Vision AI Lab, which operates under the AI Center and competes as Team VARCO, was a finalist in the third round of the AI Grand Challenge hosted by the Ministry of Science and ICT. The goal of this competition, held from 2019 to 2022, was to solve various tasks in complex disaster scenarios using AI and robotics. Over four years, 175 teams and 935 participants tested their problem-solving skills in this multi-staged challenge.
Team VARCO won the first, second, and third stages in 2019, 2020, and 2021, respectively, and also won the fourth and final stage in 2022. Among the teams participating in the final challenge, they were the only team to win the previous three consecutive years and were recognized for their proficiency with AI technology. The challenge in the final competition was to operate a drone in a disaster scenario and complete the mission.
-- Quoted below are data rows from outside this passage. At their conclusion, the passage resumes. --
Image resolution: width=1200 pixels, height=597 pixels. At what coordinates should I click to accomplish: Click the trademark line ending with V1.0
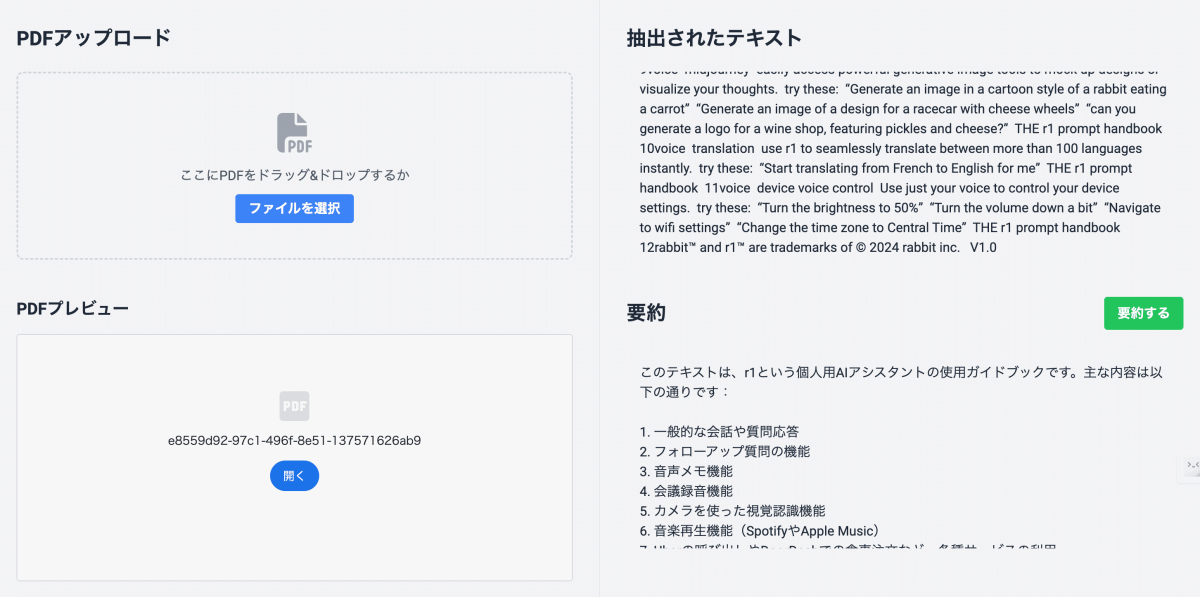(x=818, y=247)
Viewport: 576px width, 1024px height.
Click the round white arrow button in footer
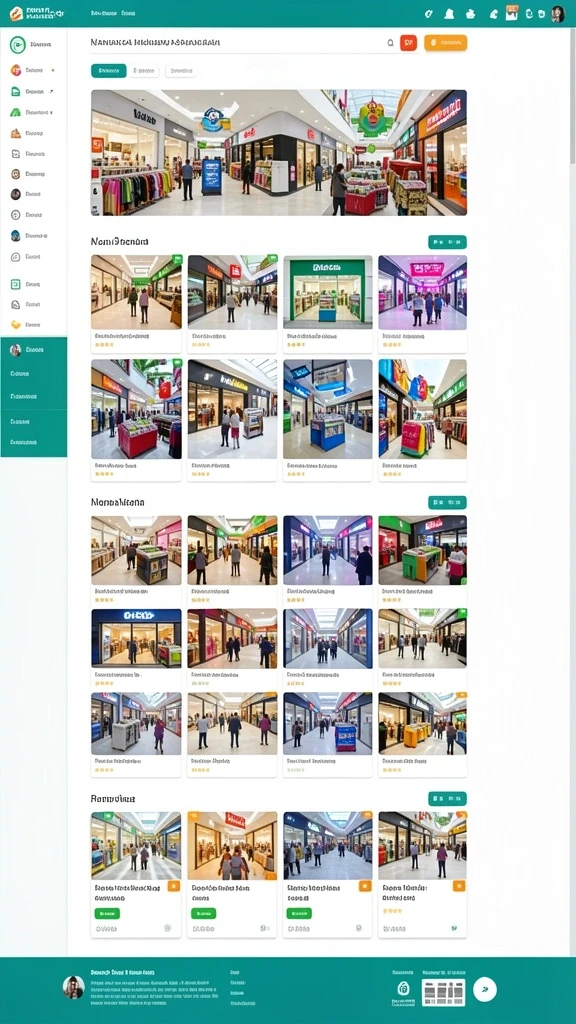(485, 989)
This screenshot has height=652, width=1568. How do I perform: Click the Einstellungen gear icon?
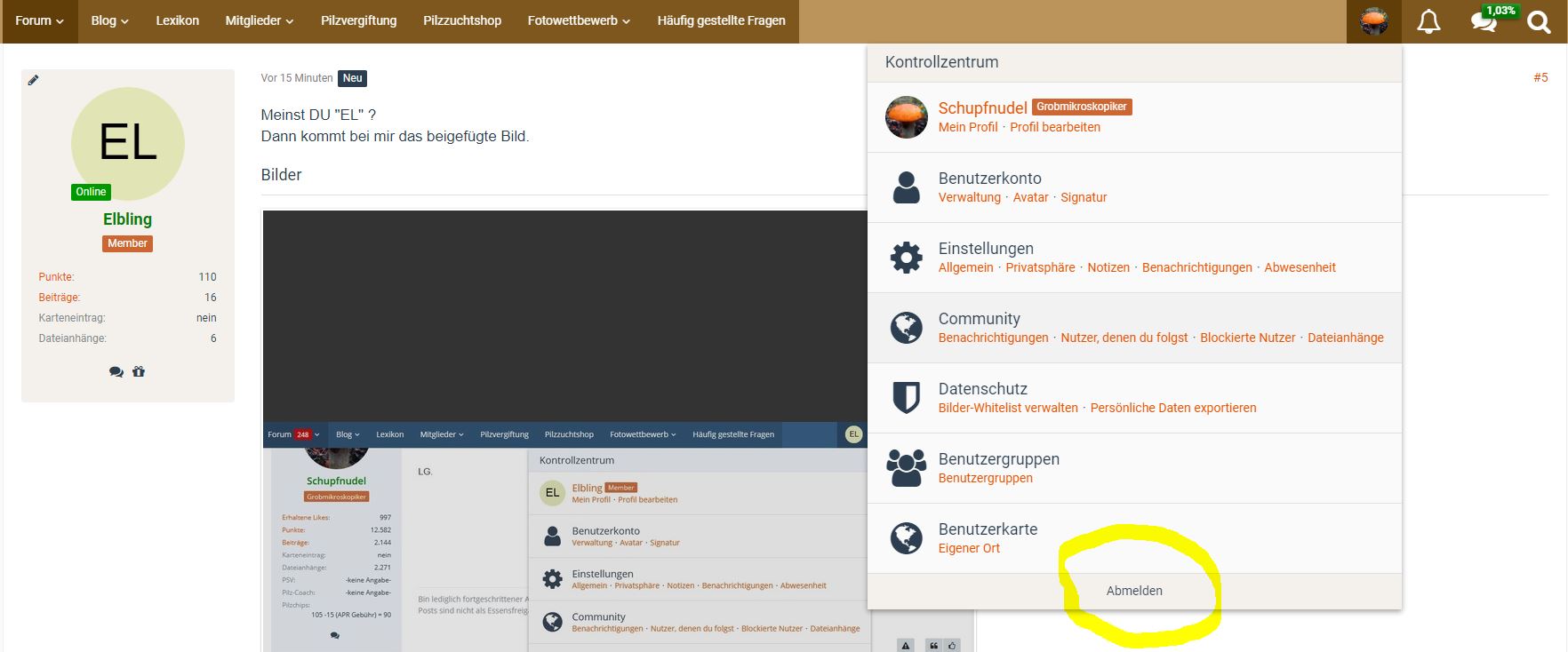click(x=906, y=258)
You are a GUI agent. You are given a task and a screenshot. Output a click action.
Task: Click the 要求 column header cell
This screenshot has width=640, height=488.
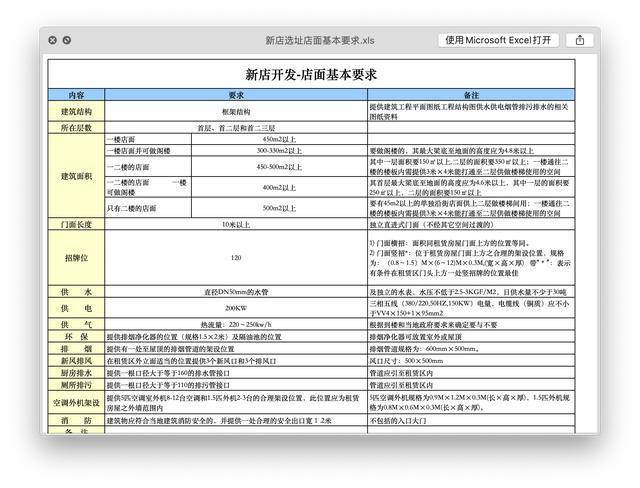[x=236, y=94]
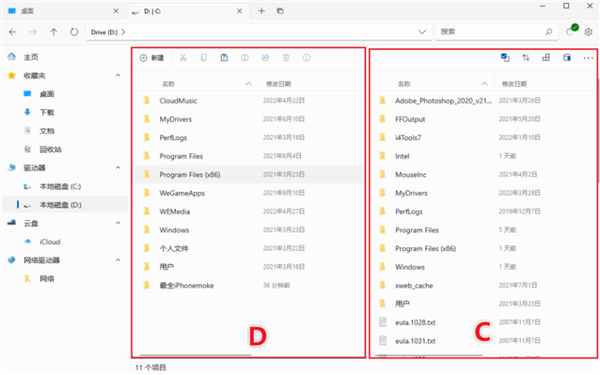Collapse the 收藏夹 section in sidebar
Image resolution: width=600 pixels, height=375 pixels.
(118, 75)
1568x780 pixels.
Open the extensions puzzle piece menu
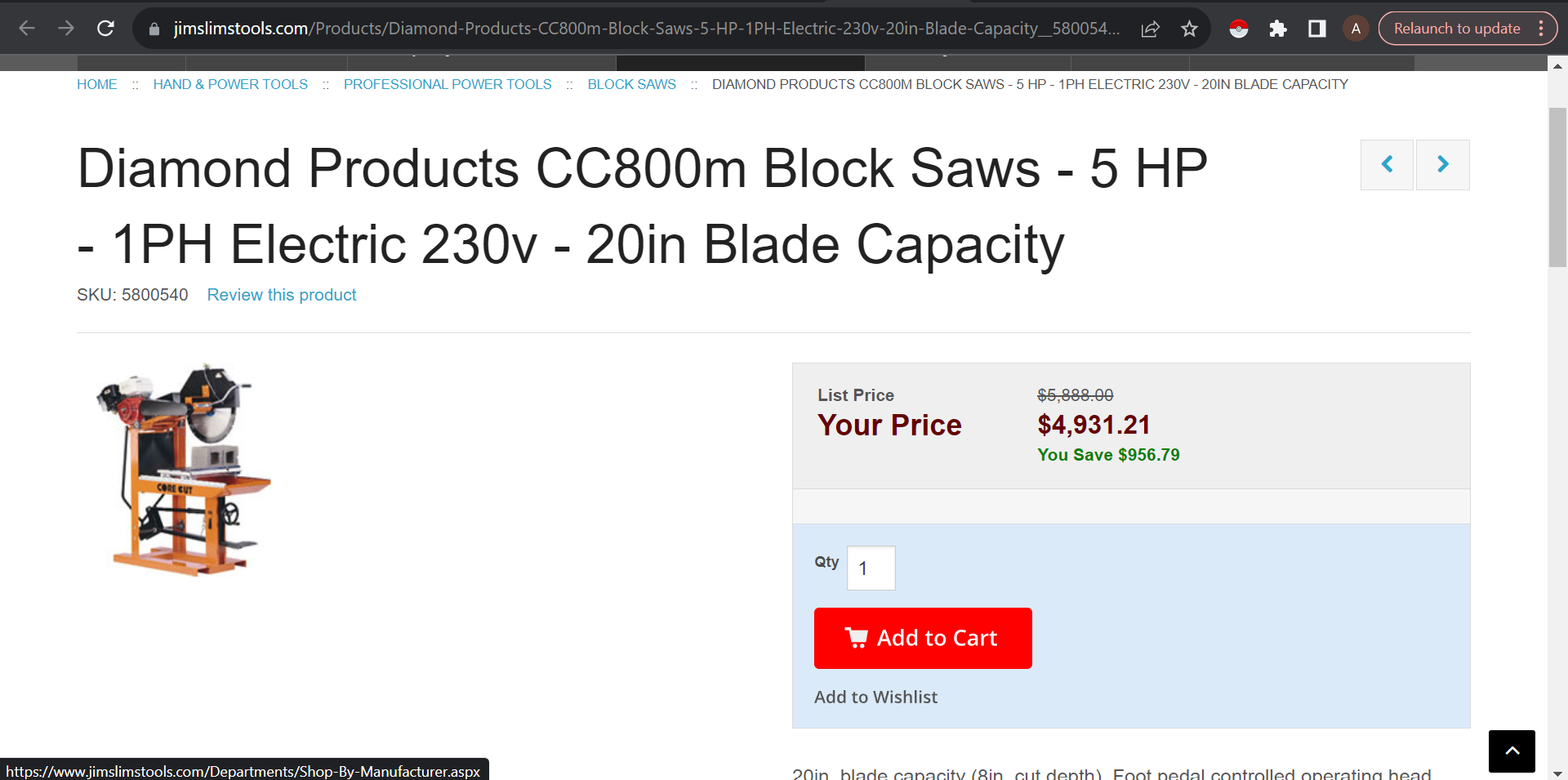point(1278,27)

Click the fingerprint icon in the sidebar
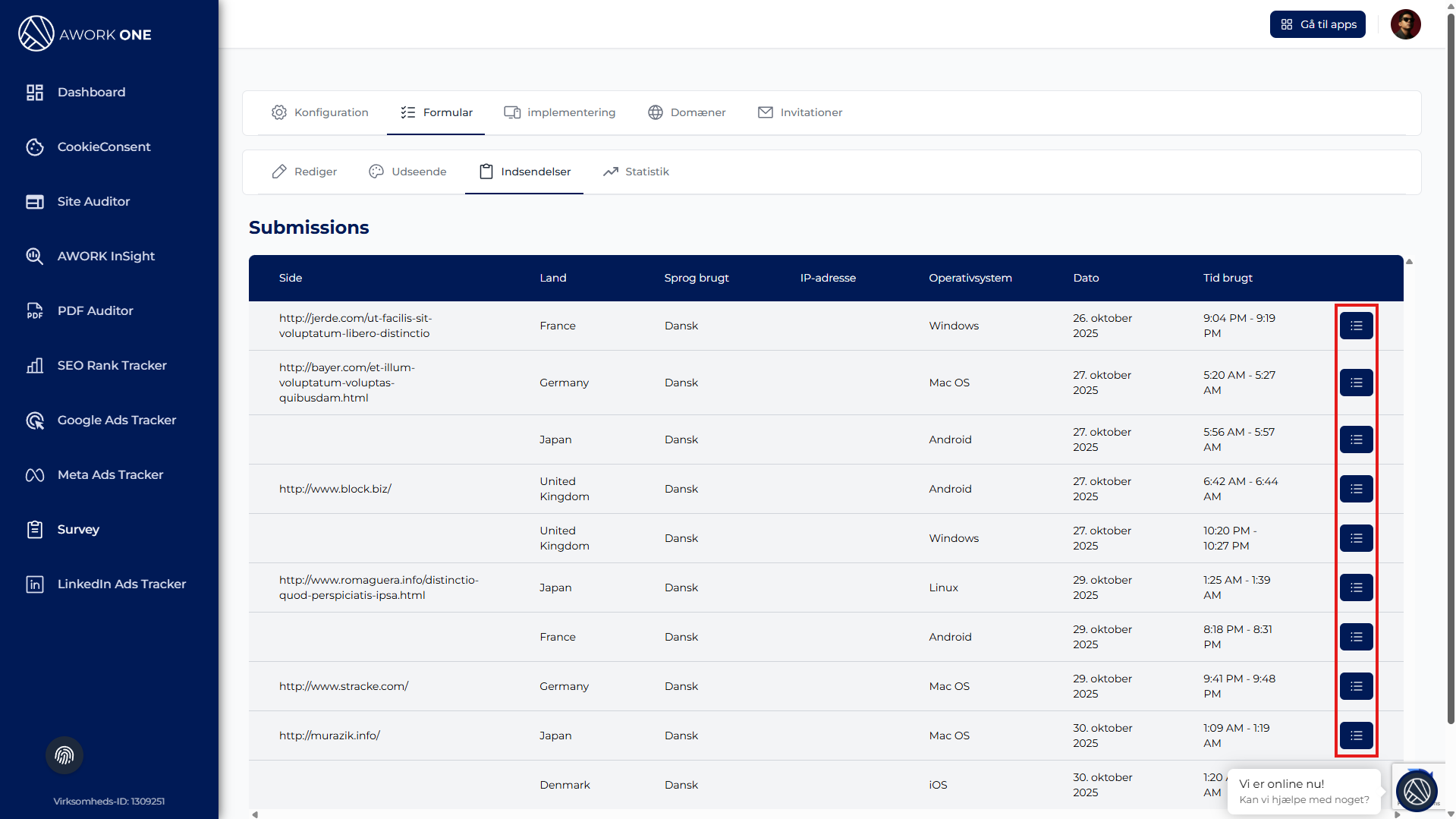(64, 755)
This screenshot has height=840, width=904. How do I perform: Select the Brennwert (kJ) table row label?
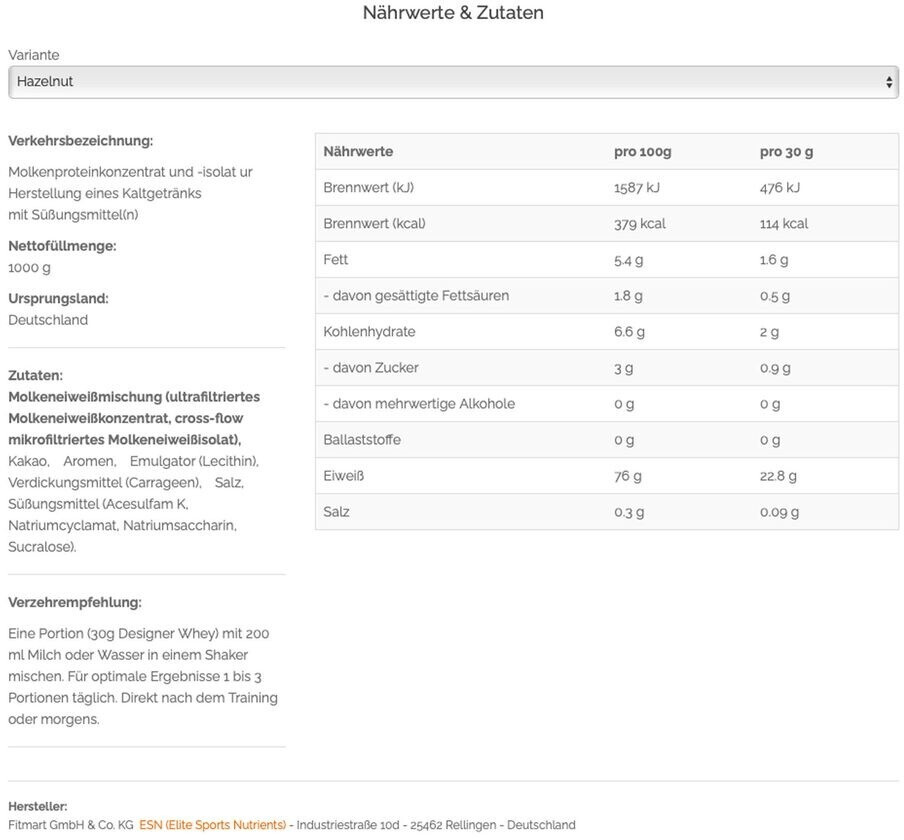[x=368, y=188]
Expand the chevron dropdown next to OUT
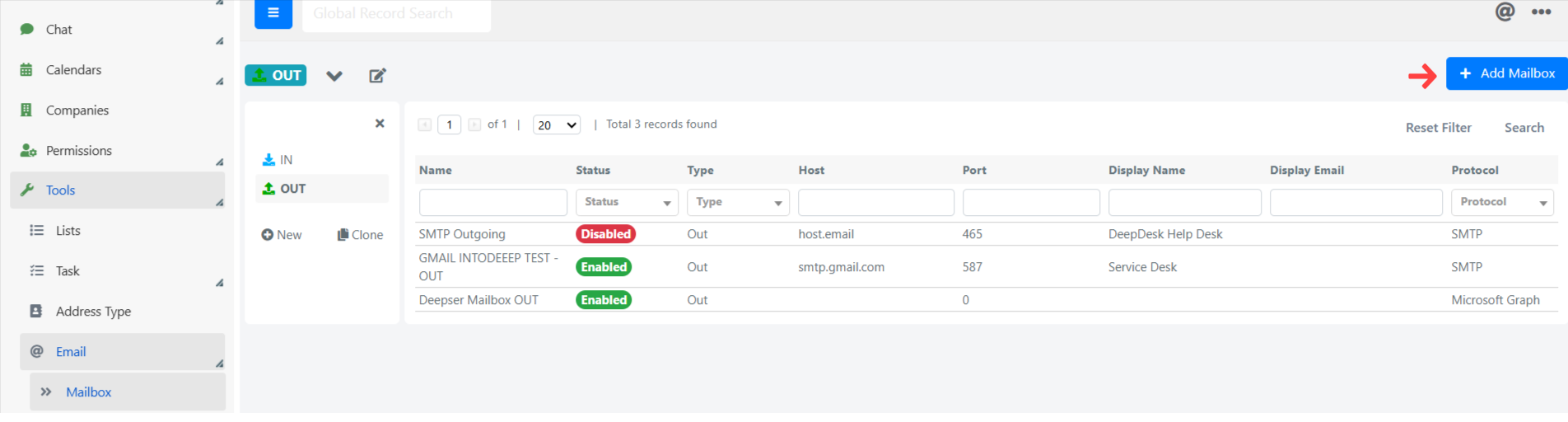Viewport: 1568px width, 422px height. pos(334,76)
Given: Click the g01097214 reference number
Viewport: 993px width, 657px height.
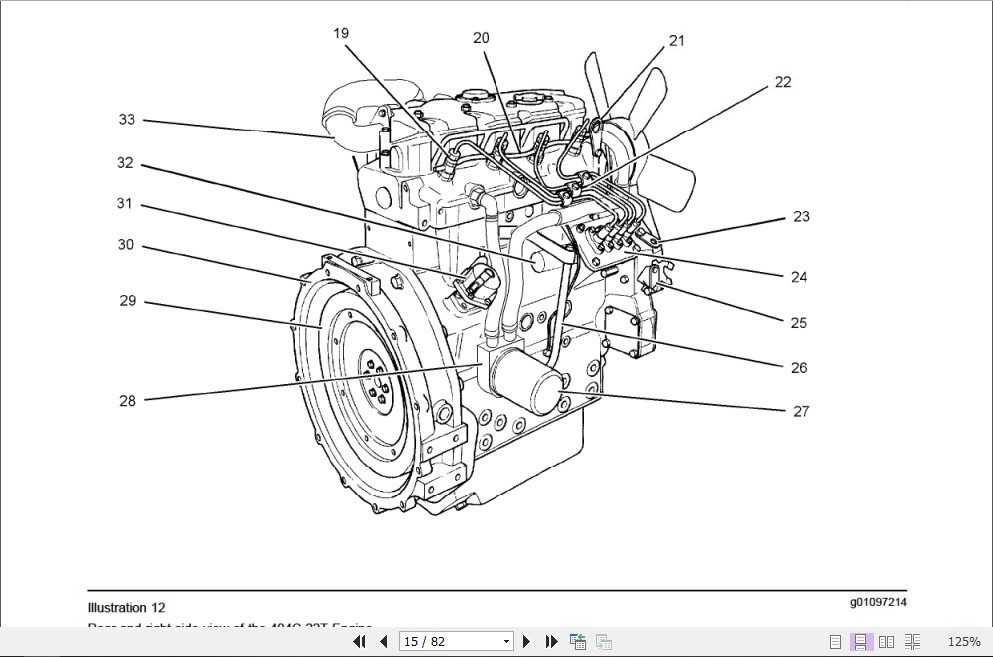Looking at the screenshot, I should point(877,601).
This article follows Team VARCO's journey to victory by revealing how they solved the challenge.
Challenging Korea's Most Prestigious AI Challenge Competition
In 2019, Vision AI Lab researched digital image OCR (Optical Character Recognition) technology for game development QA (Quality Assurance). OCR technology recognizes text information appearing on the game screen, so it can also be used for translation and review.
Vision AI Lab has focused its research on technology that detects text in colorful and complex backgrounds, recognizes text in various fonts, and accurately recognizes game terms. They were able to confirm their technological competitiveness in the AI Grand Challenge.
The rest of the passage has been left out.